*** Opening of Document text ***

To give a meaning of capitalism is to understand that it is the social system which now exists in all countries of the world almost invariably. Under capitalist order, the means for producing and distributing goods - technology, factories, transport system, the land, etc that are owned by a small minority of people at the cost of majority. We refer to this group of people as the capitalist class and to Marxist they are otherwise called bourgeois class. The majority of people must sell their ability to work in return for a wage or salary; who we refer to as the working class and in Marxist terminologies as proletariat.
On the other end of the specter; socialism refers to a broad array of ideologies and political movements with the goal of a social and economic system in which property and the distribution of wealth are subject to control by the community for the purposes of increasing social and economic equality, freedom and cooperation.
Socialism and capitalism are the two dominant forms of social organization in most part of the world among all communities. In fact both the words have been probably the words in social theories which could have received the most of criticism and acceptance among all people all over the world. It is better to identify and critically examine the rich implication of the two words in separate reference so as to make a real understanding and its far reaching implications in modern life.
Socialism is an economic system characterized by public ownership and centralized planning of all major industries per se; services, manufacturing, energy, banks and insurance companies, transportation, agribusiness, medical facilities and the media. In capitalism; the gigantic and giant enterprises dominate the economy but are privately owned and operated for the purpose of generating wealth for their owners by extracting it from working people who are paid only a small fraction of what their labor produces and are thoroughly exploited. So Socialism bring this up side down; so that the class that produces the wealth can collectively decide how it will be used for the benefit of most of people in a given society.
Contemporary bourgeois thought which looks only at the individual in society is unacquainted of or does not take into consideration the fact that all societies are composed of classes and social groups made of rich group interest. Because man in isolation is powerless and easily overcome in the struggle for existence and struggle, he join with other men who have the same interests and in this way forms a class opposed to the other classes who have opposite or opposed interests and concerns altogether. Ancient society was made up of armed property owners and unarmed slaves who worked under the lash for their masters or slave owning class. There were also other intermediate classes. The slave was a possession of the slave owner and only lived and worked for his benefit and utility. The master had full control of the life and family of the slave and his self has been absent from himself. The slightest sign of resistance to the powerful masters was cruelly punished even wiped out. The owner was everything and the slave nothing. Every age has some sort of class against each other. Each one of these periods corresponds to a ruling class and an oppressed class.
Society in order to live must produce and land, mines and machines were used for production. It is inevitable that production turn into means of domination when they are not at the disposal of society as a whole but are the private property of one class. So the fact is that each class which owns the means of production seeks to obtain political power and control of the State; in addition the armed forces in order to safeguard its exclusive property and maintain its monopoly of ownership. The fact is that Economic power brings political power in every society.

*** Close of Document text ***

:: Work request 1 ::
What name does the essay on capitalism and socialism say Marxists use for the working class?
:: Work request 2 ::
From the essay on capitalism and socialism, return the passage that opens with the words containing "Socialism is an" and closes with "a given society.", copied word for word.
You won't need the data that follows to complete any of this.

*** Opening of Information provided ***

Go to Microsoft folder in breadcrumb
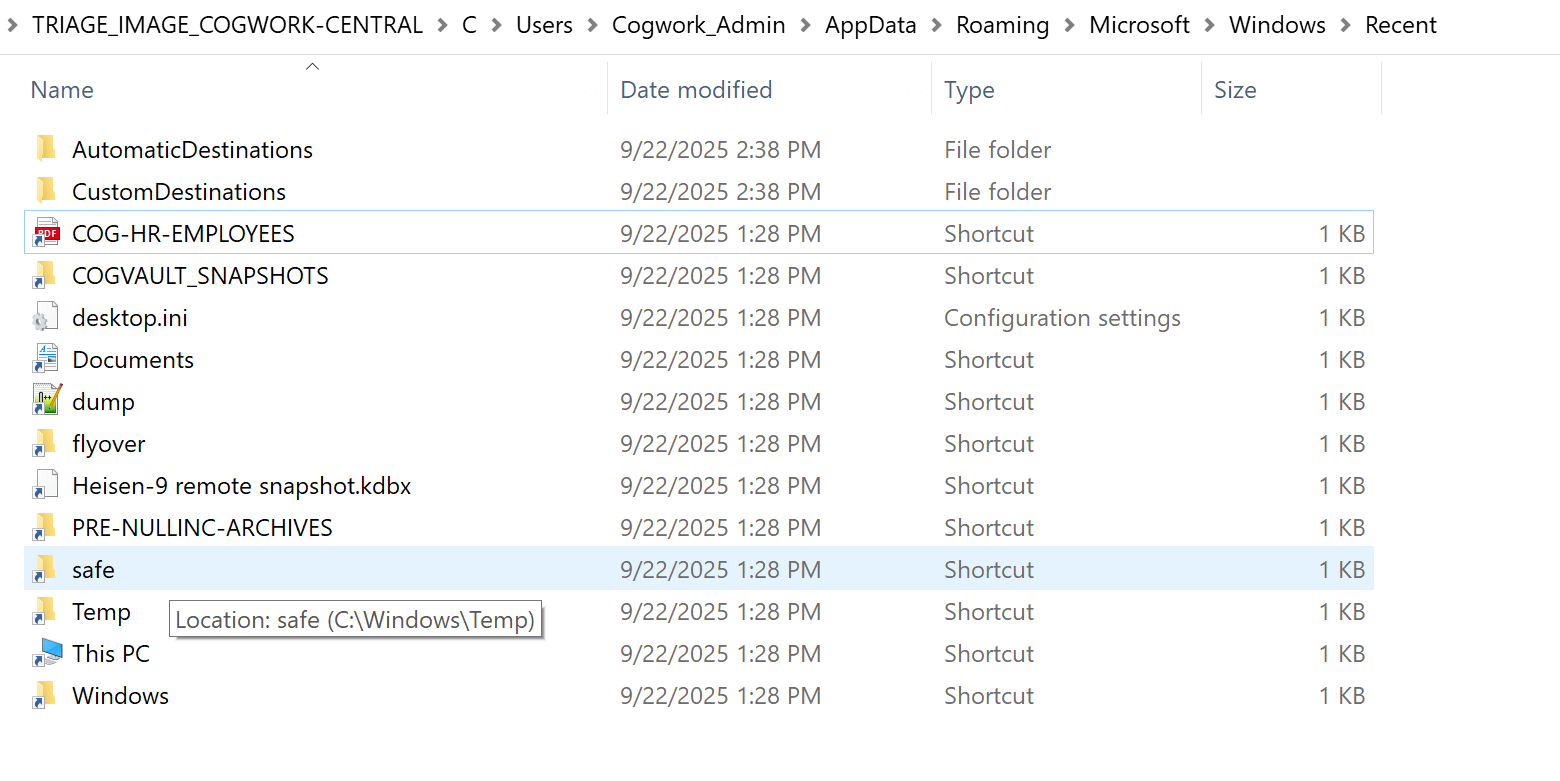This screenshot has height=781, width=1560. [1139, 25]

*** Close of Information provided ***
*** Opening of Information provided ***

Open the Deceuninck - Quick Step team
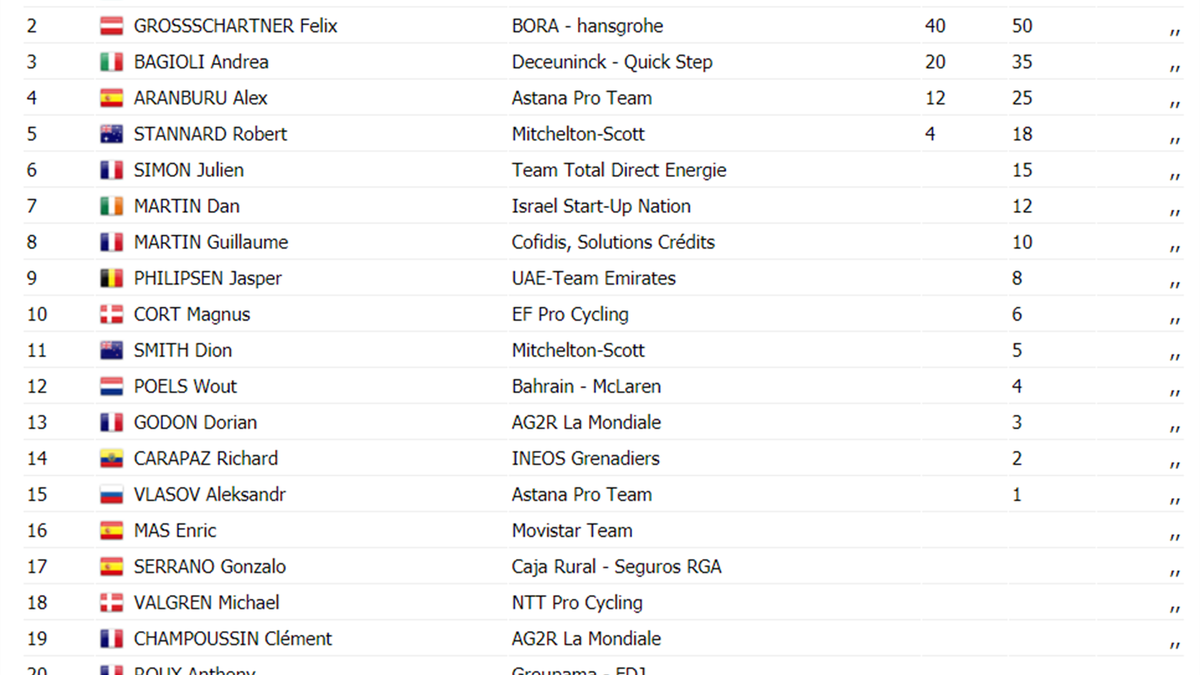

*** Close of Information provided ***

:: Response 1 ::
The proletariat.

:: Response 2 ::
Socialism is an economic system characterized by public ownership and centralized planning of all major industries per se; services, manufacturing, energy, banks and insurance companies, transportation, agribusiness, medical facilities and the media. In capitalism; the gigantic and giant enterprises dominate the economy but are privately owned and operated for the purpose of generating wealth for their owners by extracting it from working people who are paid only a small fraction of what their labor produces and are thoroughly exploited. So Socialism bring this up side down; so that the class that produces the wealth can collectively decide how it will be used for the benefit of most of people in a given society.